3.0 ACCUMULATED SAVINGS
Sub-section 58(1)(b) of the Act states that property that is acquired by or devolves upon a bankrupt during the period of their bankruptcy vests in their trustee. Property of this nature is referred to as after-acquired property, one of the best examples being the receipt of an inheritance whilst bankrupt. Another such example might be accumulated savings. These monies would ordinarily be surplus income that may or may not have been assessed for contribution purposes. Until recently there was an assumption based on case law that accumulated savings derived from income do not vest in a trustee. However, a recent decision of the Full Bench of the Federal Court of Australia in the matter of Di Cioccio v Official Trustee in Bankruptcy (as Trustee of the Bankrupt Estate of Di Cioccio) FCAFC 30, has authoritatively examined the interaction between the income contribution regime and after-acquired property.
The facts of the case are relatively simple. An undischarged bankrupt used monies held in a bank account to acquire shares, such monies being derived from income earned within the period of the bankruptcy that did not exceed the actual income threshold amount. The bankrupt informed the Official Trustee of his intention to acquire a motor vehicle that was to be funded from the sale of the shares. The bankrupt was informed that the shares vested in the Official Trustee pursuant to sub-section 58(1). The bankrupt sought a review of the stance taken by the Official Trustee.

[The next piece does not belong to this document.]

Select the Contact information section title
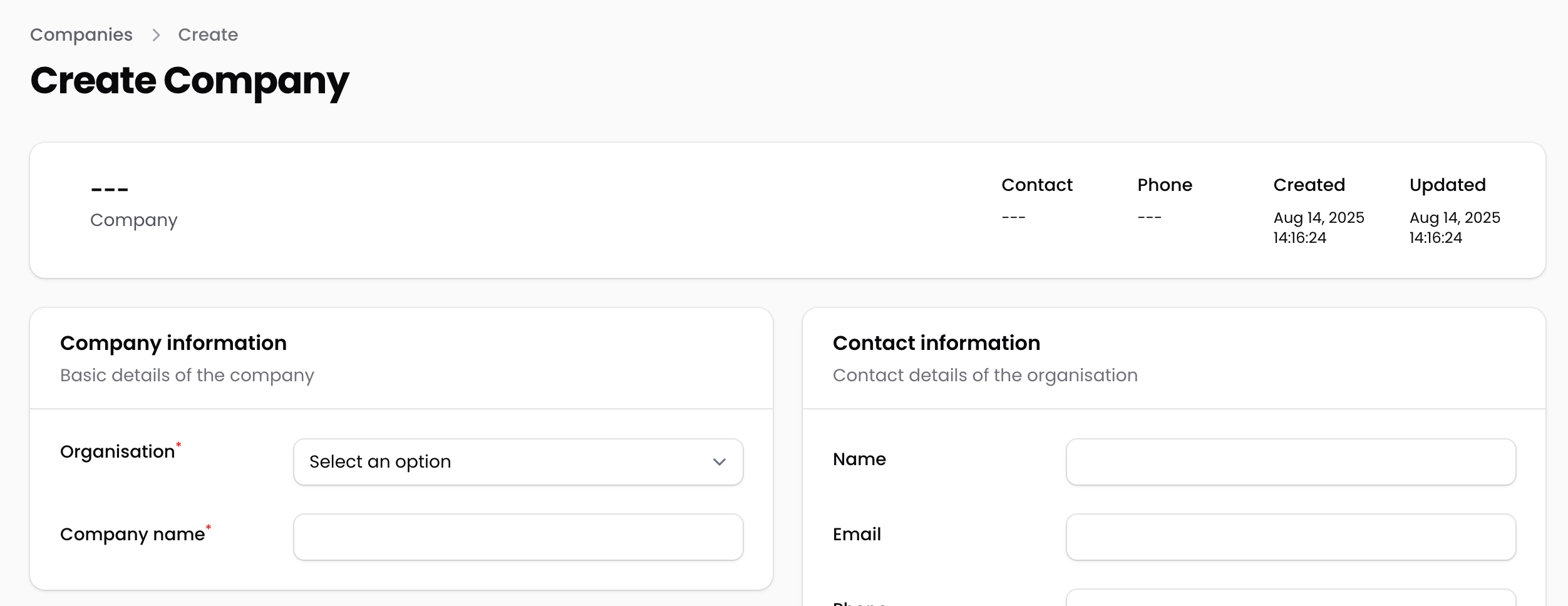The width and height of the screenshot is (1568, 606). click(x=936, y=343)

In essence, the Court found that the shares vested in the Official Trustee in accordance with subsection 58(1)(b). The Court went on to say that accumulated savings derived from income during the period of the bankruptcy would also constitute after-acquired property. In considering this, the Court was conscious of sub-section 134(1)(ma) which gives a trustee the power to “make such allowance out of an estate as they think just to the bankrupt, the spouse or de facto partner of the bankrupt or the family of the bankrupt”.
Interestingly, the Court also put the proposition that if the monies were being accumulated to acquire tools of trade for income earning purposes then the bankrupt may be able to retain those monies on the basis that such tools of trade, if acquired, constitute property pursuant to sub-section 116(2)(c), that is not available to creditors.
This case makes it abundantly clear that it is in the best interests of all bankrupts to be open and transparent with their trustee in relation to their income and to manage any contributions for which they are liable. In circumstances where a bankrupt saves their surplus income and does not pay regular instalments to their trustee, then a trustee may take possession of the accumulated savings and the bankrupt could remain liable to pay assessed contributions. This may become a situation where a trustee can exercise their discretion pursuant to sub-section 134(1)(ma) of the Act, taking into account the circumstances of the bankrupt.